━━━ Source passage ━━━

Thursday, 25 March 2021

Review by Jon Wilkins of "Scent" by Isabel Costello



“For the greatest burden is to exist without living”: this quote by Victor Hugo begins our read and, throughout the novel, we are to ask ourselves, is Clementine living the life she deserves or the life she has created for herself? Why does it seem she is being punished? What has she done in the past to be deserving of her fate?

This is a really beautifully written book with delicate depictions of character, place, and time. I was enchanted by it. Clementine is a well-crafted person and so believable. 

She makes perfume in her artisan shop in Paris. I can smell this scent, just as I can smell the city of Paris and the countryside of Provence, and when we visit Marseille all the smells of the city and the sea are there for us to indulge in. This is so appropriate for a book entitled Scent. But what scent are we to follow?

It is this that makes the novel so believable, almost tactile in its descriptions and imaginings. I love the scene of her apartment and the energy that flows from the page when she describes it - and her place of work with its inner cocoon where she mixes her perfumes and is safe until a figure from the past arrives. Her former surroundings of Provence with its heat and its history weigh heavily on the outcome.

Clementine is a complex character trapped in a loveless marriage to Édouard, flirting with the idea of an affair with Frédéric when a lover from the past, Racha, arrives in her perfume shop. What chaos will she bring to her life, a life she has chosen to lead in a particular way after the frenzy of her youth and her mother's constant vitriol?

━━━ Provided material ━━━

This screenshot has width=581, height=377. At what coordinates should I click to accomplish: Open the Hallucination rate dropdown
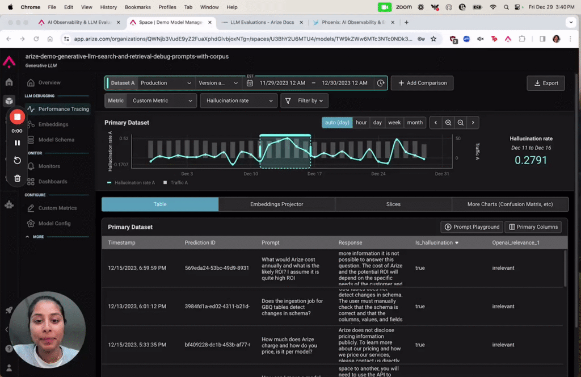tap(239, 100)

━━━

Exercises to complete
1. Condense the paragraph of the book review of Scent that begins "She makes perfume in her artisan shop" into a short bulleted list, keeping its main facts.
2. Write the paragraph that would come next in the book review of Scent, following on from its final sentence.

Answers given
1.
- Clementine makes perfume in her artisan shop in Paris.
- The reviewer can smell this scent, along with the city of Paris and the countryside of Provence.
- When the story visits Marseille, the smells of the city and the sea are there too.
- This suits a book titled Scent, though the reviewer asks which scent readers are meant to follow.

2.
Her assistant Suzanne, a Vietnamese woman who we thought might also be a candidate for an affair, looks down on her just as she looks down on Clementine’s best friend Martha, who looks down on everyone else. It is a strange cast of characters and also a large one, with each being developed cleverly as an individual and recognisable to the reader as a person in their own right. Bastien, Clementine's gay son who hates his father, and Apollinaire her daughter, Édouard’s favourite who is out in Australia, are just as important as Frédéric the antique shop owner. Then there is Dolores, the impossible customer striving for a perfume that is just out of reach for the creator and the wearer.

You can see there are so many avenues that we can be taken along, and indeed we are. I think you have to read this. It is an intense, yet delicate story of love lost and love wanted … but also complex in the way we are asked to dissect the outcome of Clementine’s musing. Just what scent is she following and can she find it?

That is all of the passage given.